Dataset extract Block Start
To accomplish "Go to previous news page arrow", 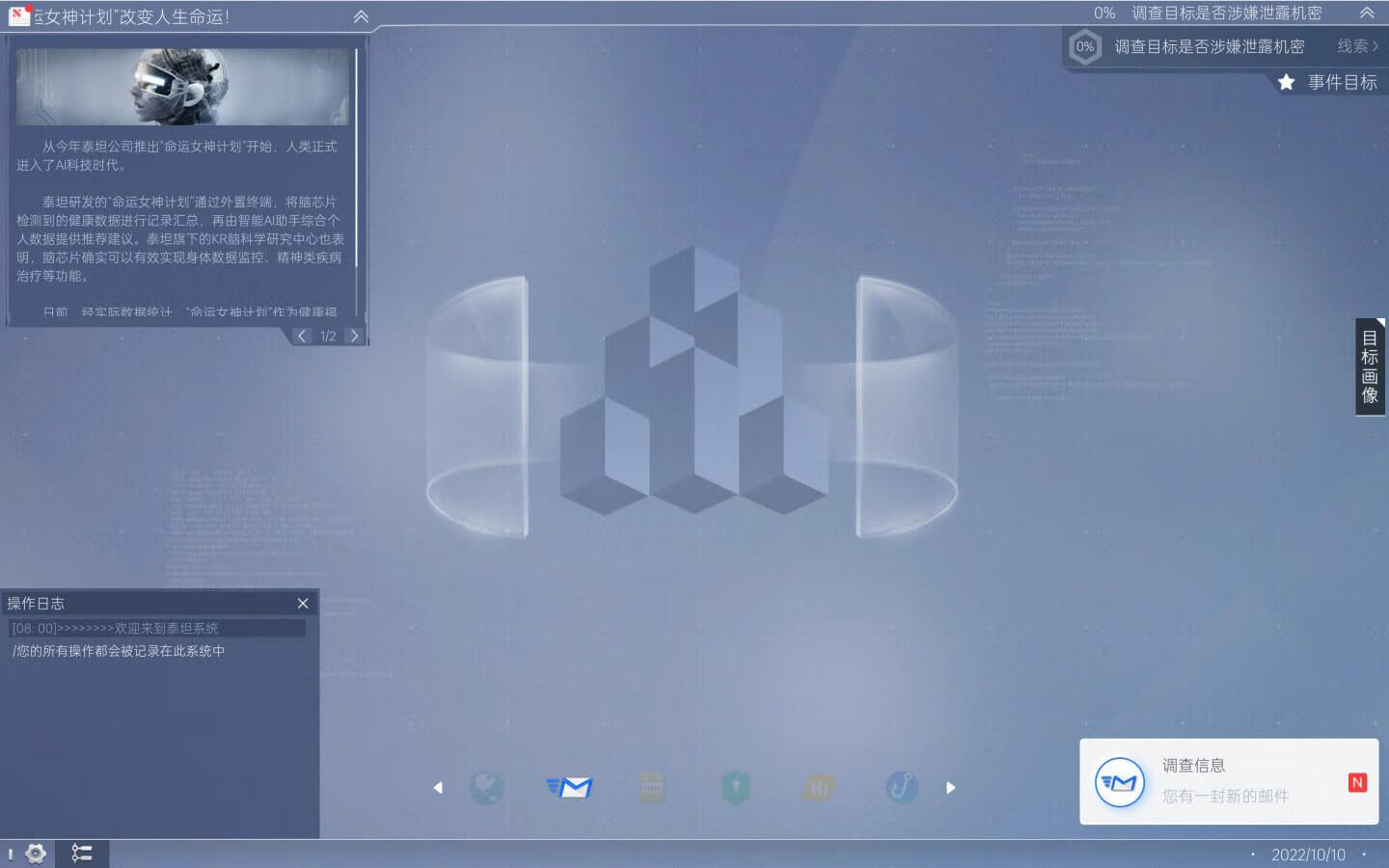I will [302, 336].
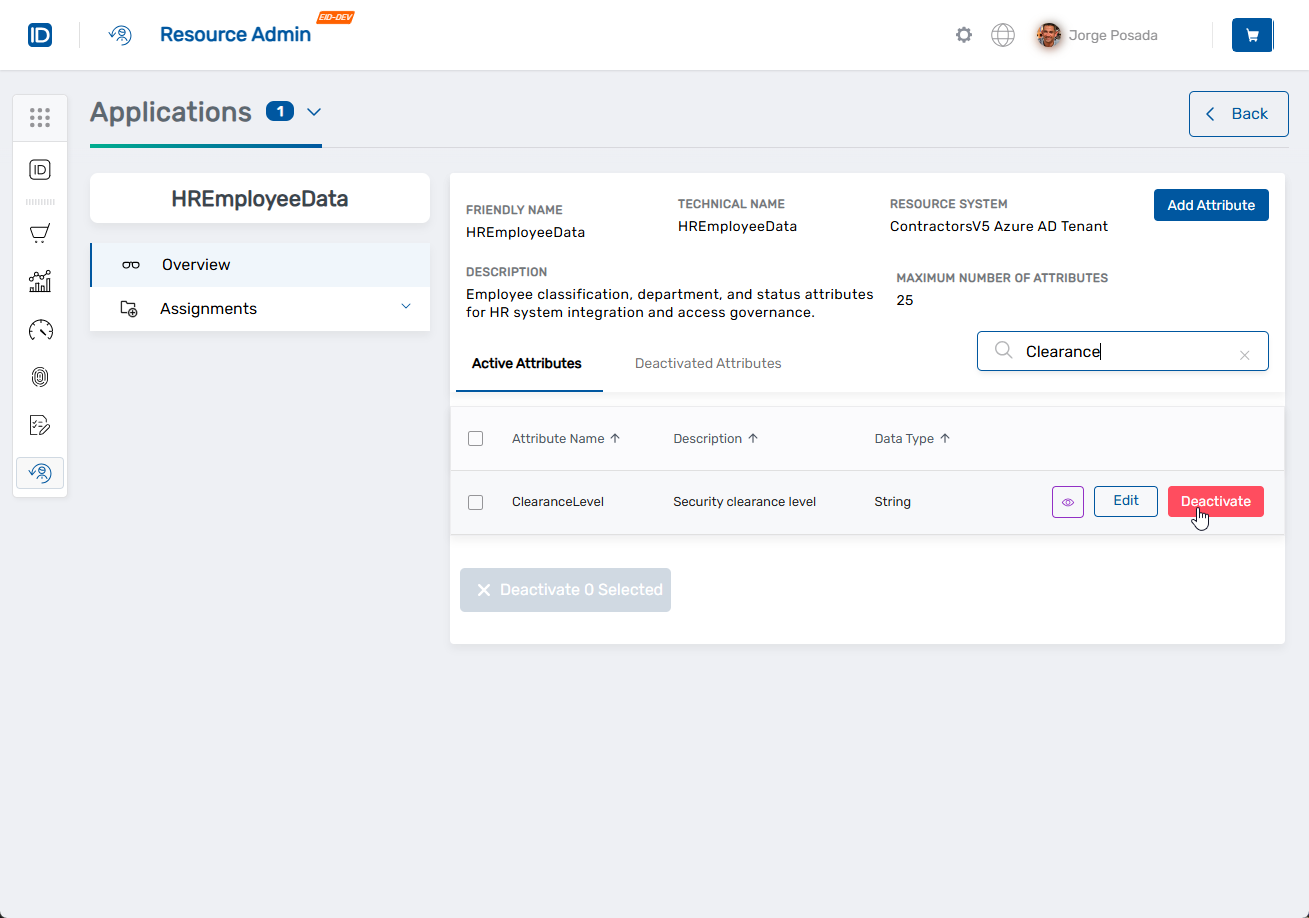Image resolution: width=1309 pixels, height=918 pixels.
Task: Open the app grid launcher icon
Action: [40, 118]
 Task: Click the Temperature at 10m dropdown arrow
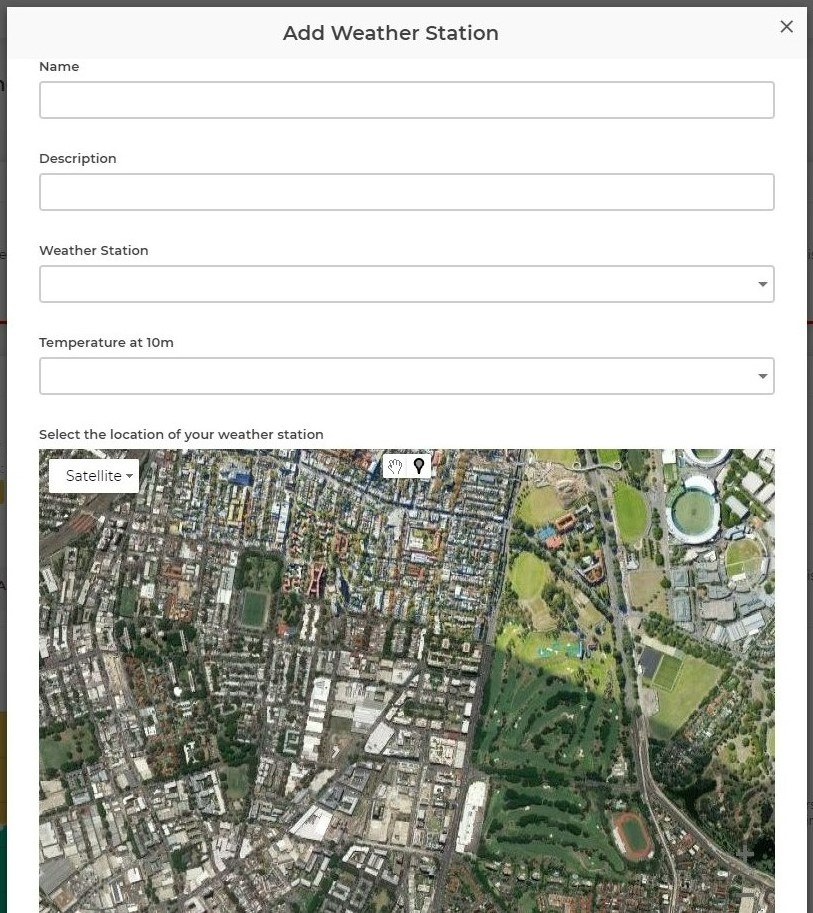pos(763,377)
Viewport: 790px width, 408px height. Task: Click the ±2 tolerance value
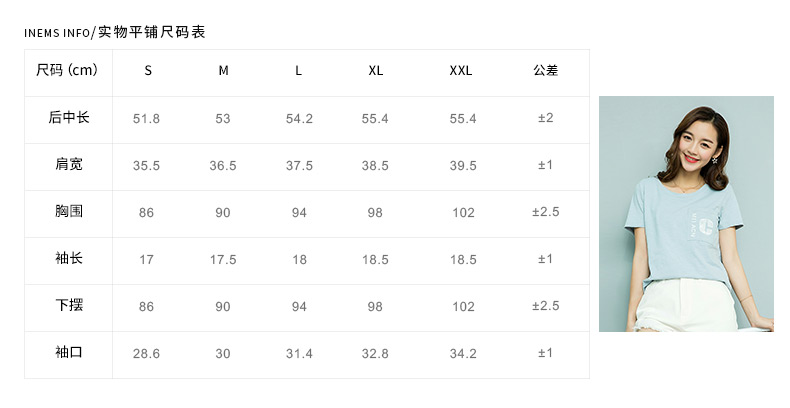point(546,119)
Dataset extract Block End
What this task involves: Please retype the entries above word for word, but only from the line containing "Task: Click the Temperature" through the last line, and without the pictures.

Reply to the task:
 Task: Click the Temperature at 10m dropdown arrow
pos(763,377)
Viewport: 790px width, 408px height. Task: Click the ±2 tolerance value
point(546,119)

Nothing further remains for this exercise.